[Dataset excerpts]
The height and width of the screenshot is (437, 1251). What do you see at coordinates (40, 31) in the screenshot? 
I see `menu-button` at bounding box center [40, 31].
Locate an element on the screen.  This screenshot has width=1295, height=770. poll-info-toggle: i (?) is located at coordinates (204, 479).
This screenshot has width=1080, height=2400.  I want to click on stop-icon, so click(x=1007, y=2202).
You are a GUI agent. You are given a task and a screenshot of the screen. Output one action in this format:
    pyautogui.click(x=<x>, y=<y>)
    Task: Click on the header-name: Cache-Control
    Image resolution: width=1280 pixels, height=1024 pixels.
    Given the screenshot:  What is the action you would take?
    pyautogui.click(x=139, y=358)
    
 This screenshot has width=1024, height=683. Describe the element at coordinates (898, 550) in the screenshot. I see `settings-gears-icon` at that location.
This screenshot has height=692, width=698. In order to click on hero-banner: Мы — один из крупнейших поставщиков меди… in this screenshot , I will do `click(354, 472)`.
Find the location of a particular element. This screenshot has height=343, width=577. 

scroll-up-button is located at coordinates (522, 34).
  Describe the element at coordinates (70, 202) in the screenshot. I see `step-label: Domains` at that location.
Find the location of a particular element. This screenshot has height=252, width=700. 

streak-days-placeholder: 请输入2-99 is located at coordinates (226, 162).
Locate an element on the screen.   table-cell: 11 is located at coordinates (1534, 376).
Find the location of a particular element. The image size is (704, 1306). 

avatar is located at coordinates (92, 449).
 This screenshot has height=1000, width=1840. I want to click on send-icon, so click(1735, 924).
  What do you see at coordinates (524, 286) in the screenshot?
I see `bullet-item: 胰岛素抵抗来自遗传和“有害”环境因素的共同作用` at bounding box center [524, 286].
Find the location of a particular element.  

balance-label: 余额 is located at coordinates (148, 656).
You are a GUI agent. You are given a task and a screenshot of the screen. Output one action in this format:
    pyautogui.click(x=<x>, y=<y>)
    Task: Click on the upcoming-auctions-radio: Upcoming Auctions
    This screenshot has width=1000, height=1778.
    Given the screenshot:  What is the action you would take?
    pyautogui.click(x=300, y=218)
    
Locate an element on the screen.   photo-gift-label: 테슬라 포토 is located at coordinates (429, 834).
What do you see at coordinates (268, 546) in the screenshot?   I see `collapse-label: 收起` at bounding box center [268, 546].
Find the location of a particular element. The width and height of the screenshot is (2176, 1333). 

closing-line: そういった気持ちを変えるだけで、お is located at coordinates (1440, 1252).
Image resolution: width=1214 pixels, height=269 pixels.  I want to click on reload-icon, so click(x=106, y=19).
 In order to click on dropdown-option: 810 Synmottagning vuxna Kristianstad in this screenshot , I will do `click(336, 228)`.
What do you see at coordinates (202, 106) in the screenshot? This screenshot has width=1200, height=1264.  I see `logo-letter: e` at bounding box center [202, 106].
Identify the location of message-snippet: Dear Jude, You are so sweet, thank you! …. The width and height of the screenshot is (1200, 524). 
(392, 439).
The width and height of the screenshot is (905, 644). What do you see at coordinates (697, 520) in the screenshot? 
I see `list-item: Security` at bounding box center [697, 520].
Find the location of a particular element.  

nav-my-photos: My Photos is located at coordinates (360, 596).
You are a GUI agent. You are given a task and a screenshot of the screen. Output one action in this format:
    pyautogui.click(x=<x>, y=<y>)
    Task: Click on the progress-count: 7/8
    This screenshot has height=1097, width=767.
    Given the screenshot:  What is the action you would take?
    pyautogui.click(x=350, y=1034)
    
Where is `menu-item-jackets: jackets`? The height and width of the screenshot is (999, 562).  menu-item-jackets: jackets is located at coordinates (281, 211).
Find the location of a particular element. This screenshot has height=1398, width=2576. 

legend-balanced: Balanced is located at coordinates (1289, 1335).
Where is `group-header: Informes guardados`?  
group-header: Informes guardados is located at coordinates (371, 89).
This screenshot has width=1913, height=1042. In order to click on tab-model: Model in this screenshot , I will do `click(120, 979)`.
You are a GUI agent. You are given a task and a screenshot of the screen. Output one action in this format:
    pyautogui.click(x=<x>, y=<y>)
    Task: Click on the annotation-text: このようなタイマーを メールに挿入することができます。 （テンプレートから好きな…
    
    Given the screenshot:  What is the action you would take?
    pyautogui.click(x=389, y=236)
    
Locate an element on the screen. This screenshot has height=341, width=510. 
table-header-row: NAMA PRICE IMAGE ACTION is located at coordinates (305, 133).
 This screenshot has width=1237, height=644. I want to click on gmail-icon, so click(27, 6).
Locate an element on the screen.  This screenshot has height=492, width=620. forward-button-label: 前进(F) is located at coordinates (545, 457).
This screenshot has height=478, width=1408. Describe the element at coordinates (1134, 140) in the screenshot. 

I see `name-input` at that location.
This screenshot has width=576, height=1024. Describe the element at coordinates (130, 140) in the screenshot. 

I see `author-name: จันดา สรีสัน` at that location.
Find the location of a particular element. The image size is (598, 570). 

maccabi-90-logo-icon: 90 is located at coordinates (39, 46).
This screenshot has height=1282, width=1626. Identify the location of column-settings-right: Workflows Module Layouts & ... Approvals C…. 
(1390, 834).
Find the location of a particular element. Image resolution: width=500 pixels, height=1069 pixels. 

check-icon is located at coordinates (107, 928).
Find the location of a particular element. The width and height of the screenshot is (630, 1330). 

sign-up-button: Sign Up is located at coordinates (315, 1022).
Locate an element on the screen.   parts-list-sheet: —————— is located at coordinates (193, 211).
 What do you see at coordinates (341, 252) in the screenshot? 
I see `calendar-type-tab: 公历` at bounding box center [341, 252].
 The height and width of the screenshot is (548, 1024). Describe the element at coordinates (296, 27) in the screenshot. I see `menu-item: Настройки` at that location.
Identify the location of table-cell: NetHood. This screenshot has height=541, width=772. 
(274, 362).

**Directive**. Output the lines of the material above exactly as they appear, from the line containing "coordinates (1534, 376)." up to and including the line containing "center [524, 286].".

**Answer area**.
Locate an element on the screen.   table-cell: 11 is located at coordinates (1534, 376).
Find the location of a particular element. The image size is (704, 1306). 

avatar is located at coordinates (92, 449).
 This screenshot has height=1000, width=1840. I want to click on send-icon, so click(1735, 924).
  What do you see at coordinates (524, 286) in the screenshot?
I see `bullet-item: 胰岛素抵抗来自遗传和“有害”环境因素的共同作用` at bounding box center [524, 286].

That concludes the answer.